◆ EXERCISE:
When the line containing "News (484, 350)" is found in the data below, copy it and each line after it through the line containing "[tab] (910, 1498)", exactly and with no others.

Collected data
::::
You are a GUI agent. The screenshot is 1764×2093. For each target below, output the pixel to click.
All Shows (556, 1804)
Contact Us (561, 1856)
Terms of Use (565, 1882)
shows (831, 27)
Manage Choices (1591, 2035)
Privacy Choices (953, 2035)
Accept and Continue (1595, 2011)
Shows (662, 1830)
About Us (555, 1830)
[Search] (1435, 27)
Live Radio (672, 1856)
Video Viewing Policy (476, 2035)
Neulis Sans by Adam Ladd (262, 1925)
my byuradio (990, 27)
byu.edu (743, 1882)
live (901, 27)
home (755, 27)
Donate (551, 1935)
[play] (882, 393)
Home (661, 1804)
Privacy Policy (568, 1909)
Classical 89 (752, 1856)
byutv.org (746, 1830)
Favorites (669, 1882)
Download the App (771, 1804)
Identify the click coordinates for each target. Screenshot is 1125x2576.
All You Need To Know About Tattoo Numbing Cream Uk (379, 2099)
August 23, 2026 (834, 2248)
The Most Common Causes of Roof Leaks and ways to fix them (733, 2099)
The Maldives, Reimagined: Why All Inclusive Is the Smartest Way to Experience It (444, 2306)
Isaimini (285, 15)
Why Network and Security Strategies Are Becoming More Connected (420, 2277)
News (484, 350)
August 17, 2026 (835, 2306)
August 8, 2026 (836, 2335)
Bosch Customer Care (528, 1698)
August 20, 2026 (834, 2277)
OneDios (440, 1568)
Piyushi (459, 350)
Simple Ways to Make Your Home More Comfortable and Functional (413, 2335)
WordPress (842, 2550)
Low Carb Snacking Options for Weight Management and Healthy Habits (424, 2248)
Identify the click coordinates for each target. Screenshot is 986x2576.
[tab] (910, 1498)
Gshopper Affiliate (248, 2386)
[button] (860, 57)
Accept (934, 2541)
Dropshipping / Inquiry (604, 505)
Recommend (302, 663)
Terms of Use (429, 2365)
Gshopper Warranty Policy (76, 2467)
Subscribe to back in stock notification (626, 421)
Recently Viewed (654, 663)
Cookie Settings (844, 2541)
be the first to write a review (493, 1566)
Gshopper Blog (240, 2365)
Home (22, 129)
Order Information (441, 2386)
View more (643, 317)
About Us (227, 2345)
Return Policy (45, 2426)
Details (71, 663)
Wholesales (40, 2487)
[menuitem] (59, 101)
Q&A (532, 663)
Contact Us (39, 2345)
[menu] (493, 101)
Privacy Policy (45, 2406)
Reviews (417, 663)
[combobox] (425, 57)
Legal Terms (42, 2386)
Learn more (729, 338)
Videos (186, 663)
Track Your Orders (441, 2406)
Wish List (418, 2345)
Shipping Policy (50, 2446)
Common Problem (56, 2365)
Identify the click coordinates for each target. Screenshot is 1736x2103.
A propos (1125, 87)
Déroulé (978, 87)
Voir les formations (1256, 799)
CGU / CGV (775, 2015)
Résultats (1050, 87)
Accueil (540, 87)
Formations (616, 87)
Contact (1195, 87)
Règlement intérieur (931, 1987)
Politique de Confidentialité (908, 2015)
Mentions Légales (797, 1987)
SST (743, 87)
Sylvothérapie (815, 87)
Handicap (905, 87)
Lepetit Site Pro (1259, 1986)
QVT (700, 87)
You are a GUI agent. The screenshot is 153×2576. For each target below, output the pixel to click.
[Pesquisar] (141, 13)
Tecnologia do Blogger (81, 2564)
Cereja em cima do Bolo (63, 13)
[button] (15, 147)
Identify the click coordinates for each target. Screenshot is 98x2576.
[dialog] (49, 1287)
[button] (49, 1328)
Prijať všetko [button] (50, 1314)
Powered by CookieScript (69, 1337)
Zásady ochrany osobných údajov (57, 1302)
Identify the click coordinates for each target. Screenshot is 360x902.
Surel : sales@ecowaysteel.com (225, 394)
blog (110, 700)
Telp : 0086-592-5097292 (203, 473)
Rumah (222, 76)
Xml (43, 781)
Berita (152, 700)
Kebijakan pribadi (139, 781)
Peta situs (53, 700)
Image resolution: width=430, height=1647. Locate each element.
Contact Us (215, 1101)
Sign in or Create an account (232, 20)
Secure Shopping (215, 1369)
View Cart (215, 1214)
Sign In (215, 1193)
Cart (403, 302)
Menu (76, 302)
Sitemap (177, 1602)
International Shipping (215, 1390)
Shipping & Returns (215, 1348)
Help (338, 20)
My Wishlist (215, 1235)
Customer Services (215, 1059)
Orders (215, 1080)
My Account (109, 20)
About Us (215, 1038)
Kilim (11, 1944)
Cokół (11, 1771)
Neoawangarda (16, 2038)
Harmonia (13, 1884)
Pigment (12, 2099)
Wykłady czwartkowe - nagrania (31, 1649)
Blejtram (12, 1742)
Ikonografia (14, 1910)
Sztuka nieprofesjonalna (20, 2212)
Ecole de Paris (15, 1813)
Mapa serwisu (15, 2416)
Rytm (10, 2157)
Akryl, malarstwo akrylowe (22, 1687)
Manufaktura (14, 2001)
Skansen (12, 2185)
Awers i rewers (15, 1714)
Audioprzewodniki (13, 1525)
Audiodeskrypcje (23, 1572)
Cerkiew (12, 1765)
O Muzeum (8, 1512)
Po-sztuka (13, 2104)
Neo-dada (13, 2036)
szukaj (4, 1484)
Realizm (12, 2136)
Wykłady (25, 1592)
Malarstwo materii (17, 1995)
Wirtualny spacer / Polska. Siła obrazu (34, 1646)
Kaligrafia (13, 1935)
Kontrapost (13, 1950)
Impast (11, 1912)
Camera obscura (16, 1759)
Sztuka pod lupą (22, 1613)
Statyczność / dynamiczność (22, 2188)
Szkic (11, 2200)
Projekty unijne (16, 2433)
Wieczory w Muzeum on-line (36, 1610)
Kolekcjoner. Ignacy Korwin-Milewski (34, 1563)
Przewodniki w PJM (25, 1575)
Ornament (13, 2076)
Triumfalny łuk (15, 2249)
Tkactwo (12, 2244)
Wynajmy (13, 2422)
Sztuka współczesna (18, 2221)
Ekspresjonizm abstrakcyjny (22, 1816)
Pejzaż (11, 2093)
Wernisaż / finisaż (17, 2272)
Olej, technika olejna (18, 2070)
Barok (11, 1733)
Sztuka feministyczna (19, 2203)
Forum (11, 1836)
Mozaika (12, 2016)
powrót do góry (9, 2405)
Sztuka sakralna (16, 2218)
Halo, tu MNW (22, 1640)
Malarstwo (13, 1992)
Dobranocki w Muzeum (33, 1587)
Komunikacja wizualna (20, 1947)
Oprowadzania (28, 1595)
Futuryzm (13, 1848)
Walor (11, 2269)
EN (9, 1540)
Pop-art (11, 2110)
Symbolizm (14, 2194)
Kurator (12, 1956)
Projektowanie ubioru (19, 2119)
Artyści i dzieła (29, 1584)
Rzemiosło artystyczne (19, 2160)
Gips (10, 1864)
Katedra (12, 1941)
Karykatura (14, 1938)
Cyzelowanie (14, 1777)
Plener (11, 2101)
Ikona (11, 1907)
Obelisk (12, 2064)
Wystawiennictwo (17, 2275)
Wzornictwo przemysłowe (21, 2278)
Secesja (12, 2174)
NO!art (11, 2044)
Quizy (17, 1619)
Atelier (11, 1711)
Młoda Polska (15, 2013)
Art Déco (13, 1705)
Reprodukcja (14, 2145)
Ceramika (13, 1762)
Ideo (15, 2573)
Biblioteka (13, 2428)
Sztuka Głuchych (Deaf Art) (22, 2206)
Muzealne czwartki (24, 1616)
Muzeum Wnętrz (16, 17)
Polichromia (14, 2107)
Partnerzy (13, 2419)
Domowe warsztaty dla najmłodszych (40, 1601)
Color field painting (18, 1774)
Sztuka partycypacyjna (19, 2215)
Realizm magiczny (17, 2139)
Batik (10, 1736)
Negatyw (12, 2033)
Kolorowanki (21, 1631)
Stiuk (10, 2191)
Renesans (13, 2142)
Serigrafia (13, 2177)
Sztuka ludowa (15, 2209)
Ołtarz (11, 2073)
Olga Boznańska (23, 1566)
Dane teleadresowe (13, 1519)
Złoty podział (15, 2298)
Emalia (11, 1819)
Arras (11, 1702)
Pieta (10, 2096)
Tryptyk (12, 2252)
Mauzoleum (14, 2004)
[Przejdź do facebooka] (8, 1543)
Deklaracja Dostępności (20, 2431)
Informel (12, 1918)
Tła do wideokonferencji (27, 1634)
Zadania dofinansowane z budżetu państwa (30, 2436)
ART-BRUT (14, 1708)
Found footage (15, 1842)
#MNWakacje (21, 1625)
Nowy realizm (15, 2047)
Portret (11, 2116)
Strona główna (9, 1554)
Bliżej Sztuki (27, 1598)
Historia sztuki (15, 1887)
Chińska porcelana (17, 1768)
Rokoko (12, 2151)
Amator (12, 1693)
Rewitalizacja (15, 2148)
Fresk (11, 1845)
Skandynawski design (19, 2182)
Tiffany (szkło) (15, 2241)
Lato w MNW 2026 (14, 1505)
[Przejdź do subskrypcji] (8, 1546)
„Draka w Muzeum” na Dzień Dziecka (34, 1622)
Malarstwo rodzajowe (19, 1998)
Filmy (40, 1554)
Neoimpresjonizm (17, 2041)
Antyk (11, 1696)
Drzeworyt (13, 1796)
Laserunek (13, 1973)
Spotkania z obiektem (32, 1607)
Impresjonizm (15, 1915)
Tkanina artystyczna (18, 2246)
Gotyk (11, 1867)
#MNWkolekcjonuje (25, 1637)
::::
◆ SOLUTION FOR THIS EXERCISE:
News (484, 350)
August 17, 2026 (835, 2306)
August 8, 2026 (836, 2335)
Bosch Customer Care (528, 1698)
August 20, 2026 (834, 2277)
OneDios (440, 1568)
Piyushi (459, 350)
Simple Ways to Make Your Home More Comfortable and Functional (413, 2335)
WordPress (842, 2550)
Low Carb Snacking Options for Weight Management and Healthy Habits (424, 2248)
Identify the click coordinates for each target. Screenshot is 986x2576.
[tab] (910, 1498)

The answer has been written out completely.